Global market integration is key to buffering future commodity prices and food security from the negative effects of climate change on agriculture, says a Purdue University agricultural economist.
Rising temperatures and an increase in extreme weather events will likely have adverse impacts on global crop production, leading to higher food prices and food scarcity. But global markets that have the ability to deliver food where it is needed most could help offset these consequences, said Thomas Hertel, distinguished professor of agricultural economics.
"If the pessimists are right, if we see the worst-case climate impacts in agriculture, what could we do in terms of economic adaptation?" he said. "Trade agreements could significantly moderate some of the worst effects on food security."
Hertel will present his research at the American Association for the Advancement of Science's Annual Meeting in Washington, D.C., Sunday (Feb. 14) at the Washington Marriott Wardman Park.

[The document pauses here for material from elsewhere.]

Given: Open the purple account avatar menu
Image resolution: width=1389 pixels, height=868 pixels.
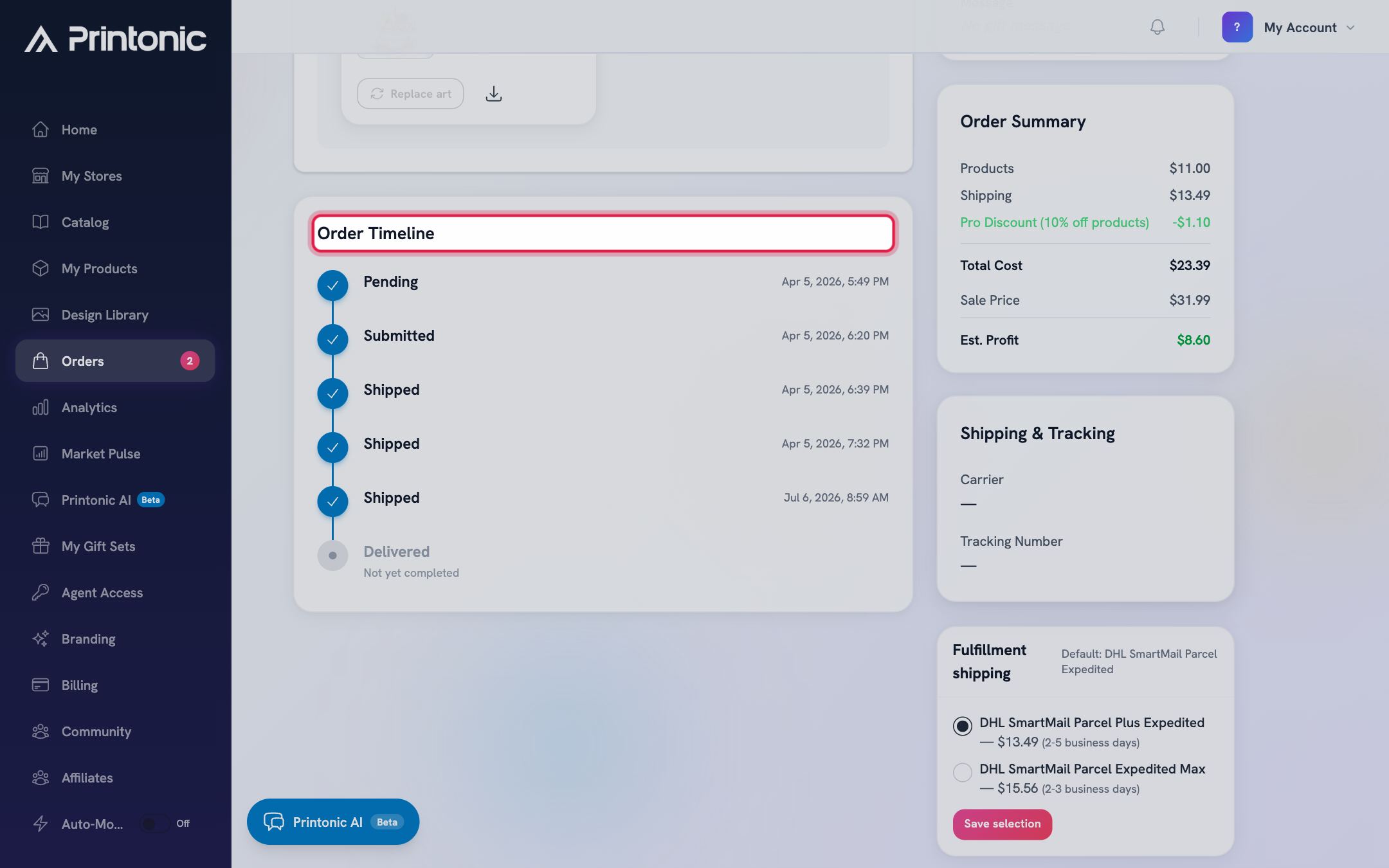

His talk, "The Underlying Climate Mechanisms of International Food Trade," is part of the symposium "Climate Change and Agriculture: Revisiting the Evidence and Potential Solutions."
Global agriculture stands to suffer under future climate change. A predicted increase in the frequency of extreme weather events such as droughts and floods could buffet crop yields over the next few decades. But short-term climate impacts will vary by crop and region, Hertel said, with some areas benefiting as crop production shifts geographically.
After 2050, however, the outlook for agriculture at the global level becomes "overwhelmingly negative," he said, with warmer temperatures blistering crop production, decreasing the availability of food and boosting commodity prices.
"If we stay on the track we're on right now, climate will have mixed effects on agriculture in the near future, but after a certain point, all hell breaks loose," he said.
If models of future climate bear out - and notwithstanding potential climate mitigation or agricultural adaptations - variability in total U.S. corn yields from year to year will double by mid-century.
These fluctuations will likely lead to volatility in food prices and the commodity markets, Hertel said. But free trade and strongly linked global food markets could help counterbalance these swings, both from single events such as a severe drought in the Midwest, as well as long-run declines in crop yields, particularly in the tropics.
With current trade policies, the number of people in South Asia suffering from malnutrition would rise 120 percent by 2050 under the worst-case climate change scenario. Economic models indicate that fully integrated world markets would dramatically stem these effects, offering "insurance" against the most severe outcomes predicted, Hertel said.
Importantly, research on the impacts of climate on poverty must avoid using crop prices as a metric for food security, he said. The effects of higher crop prices vary widely by country and household, and some studies have shown that higher food prices have actually lowered absolute poverty.
"The majority of the world's poorest are rural households, many of which are involved in agriculture," Hertel said. "Higher food prices lead to higher farm incomes as well as higher wages in agriculture."
Urban households, on the other hand, could be hard hit by rising food prices - particularly the poorest households, which devote a large share of income to food.
"The perverse thing about the global food system is that the people who are forced to adjust to higher prices are the poorest, the ones who are least able to do so," Hertel said.
In an unfettered global economy, trade patterns could respond to these shifts in prices, giving low-income households access to food at better prices and significantly reducing food security risks.
But historically, the global food trade has not been obstacle-free, limiting the market's ability to adjust to changes. Limiting market flexibility are biofuels mandates, tariff and non-tariff barriers, poor infrastructure, outdated customs procedures, and the tendency of countries to impose export bans in times of food scarcity.
"We won't regret removing some of these barriers to international agricultural trade, regardless of future climate scenarios, but we will especially appreciate having done so if the worst-case scenarios become a reality."
Hertel is the founder and executive director of the Purdue-based Global Trade Analysis Project, or GTAP, a network of more than 13,000 researchers and policymakers in 160 countries that aims to improve the quality of global economic analysis.